→ **TEXT BLOCK**:
Dr. Renée López serves as a counseling and sport psychologist within the Georgia Tech athletics department of sport psychology.
Throughout her training and practice, Dr. López has focused her energy on empowering student-athletes and supporting the betterment of mental health, well-being, and sport performance. Dr. López has researched and worked in athletics in various capacities including mentoring and teaching a Life Skills class for athletes in the athletic academic center at UT, leading therapeutic support groups for injured athletes, and providing individual counseling and team programming/workshops to a variety of collegiate and youth athletes.
Dr. López hails from Virginia but has lived all over the country. She graduated with a bachelor of arts degree in psychology from the University of Virginia, where she was a member of UVA’s women’s soccer team. Dr. López completed her Ph.D. in counseling psychology with a concentration in sport psychology at the University of Tennessee, Knoxville and completed her internship at Texas A&M University, College Station.
In addition to her work as a psychologist, she is also a certified personal trainer. She and her husband, Javier, have two children, Kylan and Cristian, and outside of work, she is most often found shuttling her kids to-and-from practices and trying not to coach them from the sidelines (at which she fails miserably). When not cheering on her kids, she enjoys working out, traveling, playing tennis, and loving on Maverick and Goose, the family’s two yellow Labradors.
Dr. López relies on a Humanistic approach to therapy and utilizes a variety of techniques such as Cognitive Behavioral Therapy, Somatic Psychology, Breathwork, and Parts Work to assist clients in gaining insight into their inner lives and building skills to enhance their wellbeing. Dr. López has a strong passion for educating, empowering, and supporting her clients. It is an honor and a privilege for her to walk a small part of each client’s journey with them and support them as they work to actualize their best selves.

→ **SUPPLIED INFORMATION**:
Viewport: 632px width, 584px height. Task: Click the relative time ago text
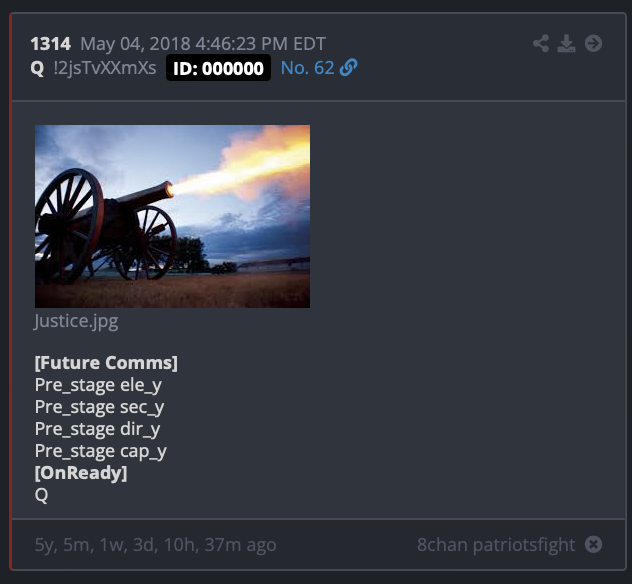click(x=156, y=545)
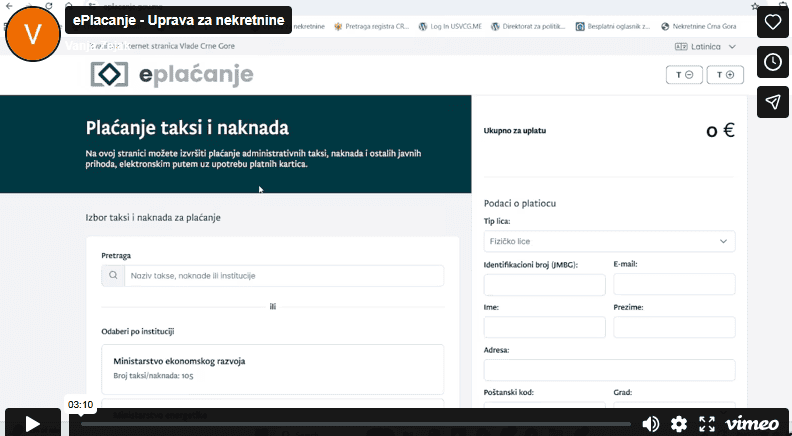Enter fullscreen video mode
This screenshot has width=792, height=436.
(x=707, y=424)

→ **EXERCISE REQUIREMENTS**: Reproduce the passage of the Dr. López profile between "Dr. López relies" and "their best selves.", inclusive, switching "Breathwork" to "Mindfulness".

→ **TASK ANSWER**:
Dr. López relies on a Humanistic approach to therapy and utilizes a variety of techniques such as Cognitive Behavioral Therapy, Somatic Psychology, Mindfulness, and Parts Work to assist clients in gaining insight into their inner lives and building skills to enhance their wellbeing. Dr. López has a strong passion for educating, empowering, and supporting her clients. It is an honor and a privilege for her to walk a small part of each client’s journey with them and support them as they work to actualize their best selves.